How we cite our quotes: (Chapter.Paragraph)
Quote #1
I look at Harabugi's picture on the table with the candles all around. He has sleepy eyes like cats in the sun. They are nice eyes. My Harabugi. Apa has the same eyes. Also the same black hair sticking up straight in the front and flat in the back. (3.12)
If Apa's violent character is any indication of what those "nice eyes" can be like, we're thinking Young Ju's grandfather (Harabugi) might not have been all that nice when he was alive. All that similarity between father and son isn't necessarily a good thing.
Quote #2
I pat my dress and wish this dress were Halmoni. Thinking about Halmoni all alone in our sitting-hen house makes me want to cry louder than Ju Mi's baby sister who has no hair.
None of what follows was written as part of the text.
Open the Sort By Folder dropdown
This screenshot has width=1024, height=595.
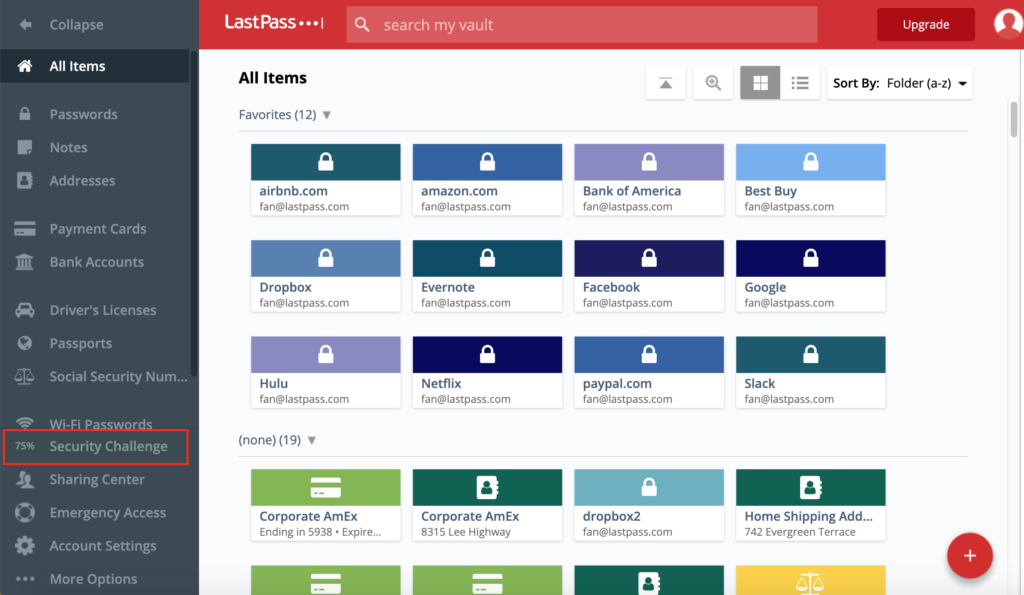pos(900,84)
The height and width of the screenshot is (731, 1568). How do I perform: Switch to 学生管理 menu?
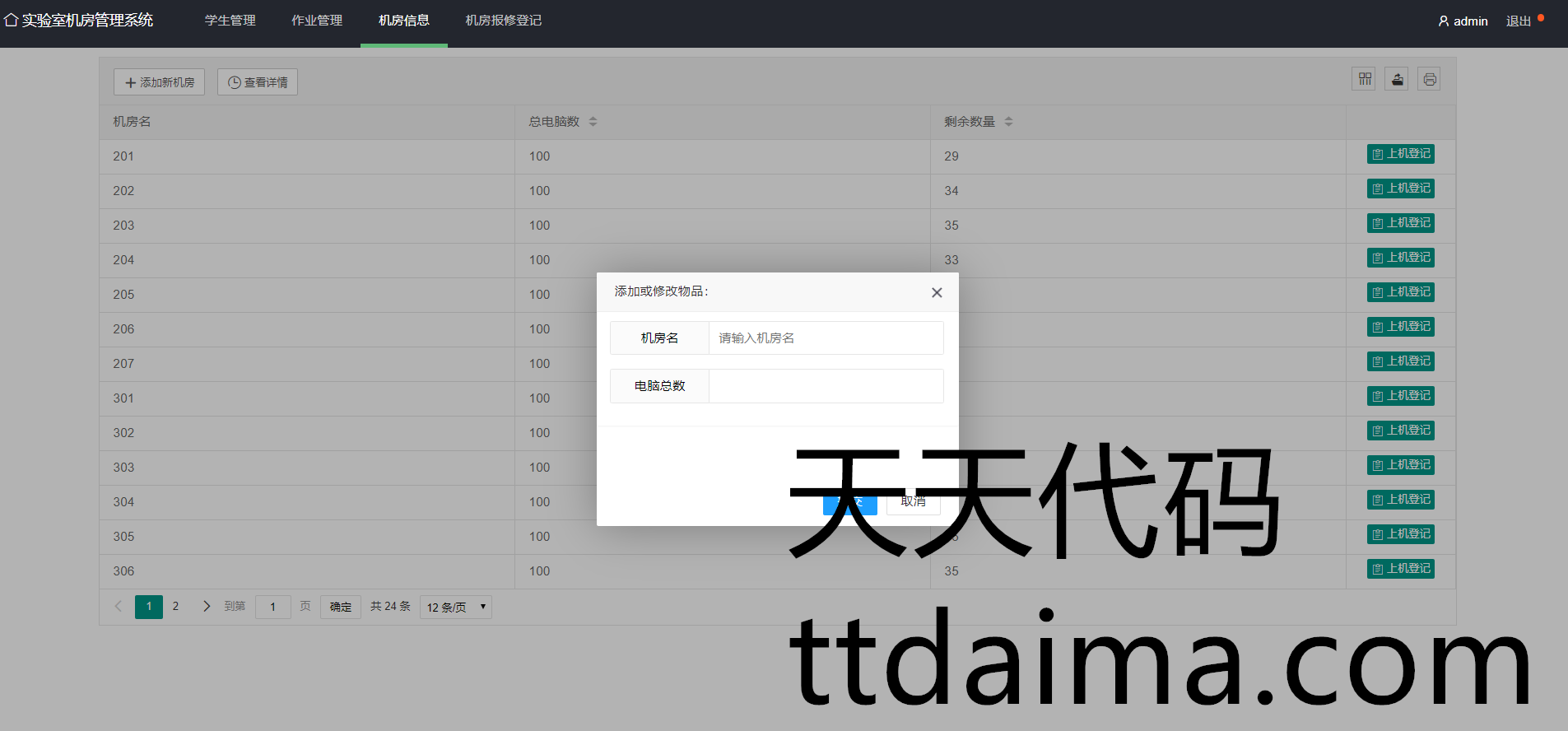230,21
Mi Gook is only for young people to have a new start, Halmoni said. Not for old people who are used-up dry fish bones.
I do not understand why Mi Gook is only for Apa and Uhmma and me. God said everyone could go to heaven. Maybe God is a big liar. If Halmoni cannot go to Mi Gook, then I do not want to go. I want to stay at home with Halmoni. (6.4-6)
America—or Mi Gook—is more than just a new place for Young Ju. It's a symbol of the dramatic split from a family life that includes her grandmother Halmoni. Even though she's not even in America yet, Young Ju's getting a crash course in the American nuclear family, a.k.a. a family that's only about the father, mother, and the kids.
Quote #3
Apa lights his cigarette. Blows out the smoke. He shakes his head. You know what it is like. How can you stand to live like that? Always thanking them, always having to be careful. We have no privacy. (9.4)
When Apa says "them," he's referring to his sister and her white American husband, two people he really doesn't want to live with anymore. Why? Even though they're family, Apa feels like a perpetual guest, "always thanking them, always having to be careful," in their house. Clearly family doesn't necessarily mean comfortable or close or even friendly for Apa.